Start of DATA FOR THE TASK

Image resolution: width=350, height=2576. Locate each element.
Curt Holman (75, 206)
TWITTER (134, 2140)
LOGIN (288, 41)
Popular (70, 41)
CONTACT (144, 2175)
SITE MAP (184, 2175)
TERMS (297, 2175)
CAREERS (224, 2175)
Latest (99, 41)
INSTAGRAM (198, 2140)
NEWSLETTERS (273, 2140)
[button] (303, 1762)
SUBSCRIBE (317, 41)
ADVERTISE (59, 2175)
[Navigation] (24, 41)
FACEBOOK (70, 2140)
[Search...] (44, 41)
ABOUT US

End of DATA FOR THE TASK

# ACTIVITY:
Whatever appears in the listing should be copied exactly and completely.

# EXERCISE OUTPUT:
Image resolution: width=350, height=2576. Locate each element.
Curt Holman (75, 206)
TWITTER (134, 2140)
LOGIN (288, 41)
Popular (70, 41)
CONTACT (144, 2175)
SITE MAP (184, 2175)
TERMS (297, 2175)
CAREERS (224, 2175)
Latest (99, 41)
INSTAGRAM (198, 2140)
NEWSLETTERS (273, 2140)
[button] (303, 1762)
SUBSCRIBE (317, 41)
ADVERTISE (59, 2175)
[Navigation] (24, 41)
FACEBOOK (70, 2140)
[Search...] (44, 41)
ABOUT US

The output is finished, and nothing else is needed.